Salin persis bagian dari kutipan tentang kepindahan Nemanja Vidic di bawah ini. Mulailah pada kata-kata yang memuat "Selepas membawa Red", lalu berhenti setelah "bertinggi 190 sentimeter.".

> Kutipan yang Diberikan:
□ □ □ □ □
Selepas membawa Red Star Belgrade meraih dua gelar pada musim 2003/2004, Nemanja Vidic memutuskan untuk hijrah ke Spartak Moscow. Tidak jelas berapa nilai transfer Vidic ke klub Rusia tersebut, namun beberapa pewarta saat itu menilai transfer tersebut menjadikan Vidic sebagai bek termahal sepanjang sejarah Liga Russia.

Hanya dua musim bagi Vidic untuk menjadikan dirinya sebagai pemain belakang elit di kompetisi Rusia. 41 penampilan yang diukir sudah cukup untuk membuat beberapa tim elit tertarik kepadanya. Salah satunya adalah Fiorentina. Ia bisa saja mendarat ke Firenze seandainya Fergie tidak menikung di saat-saat akhir.

Fergie merasa Vidic adalah sosok yang tepat untuk lini belakang Setan Merah. Dia diharapkan bisa membantu Rio Ferdinand untuk membentuk lini belakang solid. Dana 7,2 juta paun kemudian dikeluarkan manajemen United untuk pemain bertinggi 190 sentimeter.

Sayangnya kedatangan Vidic diwarnai beberapa protes dari berbagai pihak salah satunya adalah para penggemar United. Para fan merasa ada baiknya uang pembelian Vidic dialihakan untuk mencari penerus Roy Keane yang hijrah dari United. Kedatangan Vidic pun dibarengi dengan hadirnya Evra yang berposisi sebagai bek kiri.
□ □ □ □ □
> Bagian Data:

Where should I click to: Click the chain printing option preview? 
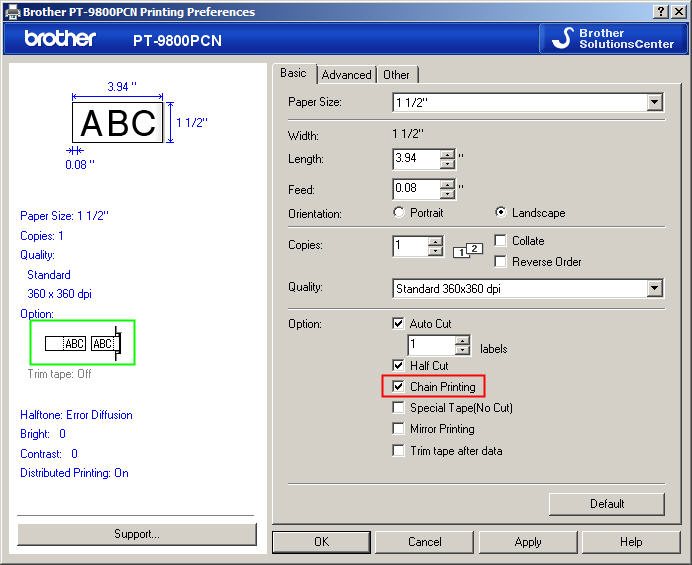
□ □ □ □ □
> Hasil di Bawah:
Selepas membawa Red Star Belgrade meraih dua gelar pada musim 2003/2004, Nemanja Vidic memutuskan untuk hijrah ke Spartak Moscow. Tidak jelas berapa nilai transfer Vidic ke klub Rusia tersebut, namun beberapa pewarta saat itu menilai transfer tersebut menjadikan Vidic sebagai bek termahal sepanjang sejarah Liga Russia.

Hanya dua musim bagi Vidic untuk menjadikan dirinya sebagai pemain belakang elit di kompetisi Rusia. 41 penampilan yang diukir sudah cukup untuk membuat beberapa tim elit tertarik kepadanya. Salah satunya adalah Fiorentina. Ia bisa saja mendarat ke Firenze seandainya Fergie tidak menikung di saat-saat akhir.

Fergie merasa Vidic adalah sosok yang tepat untuk lini belakang Setan Merah. Dia diharapkan bisa membantu Rio Ferdinand untuk membentuk lini belakang solid. Dana 7,2 juta paun kemudian dikeluarkan manajemen United untuk pemain bertinggi 190 sentimeter.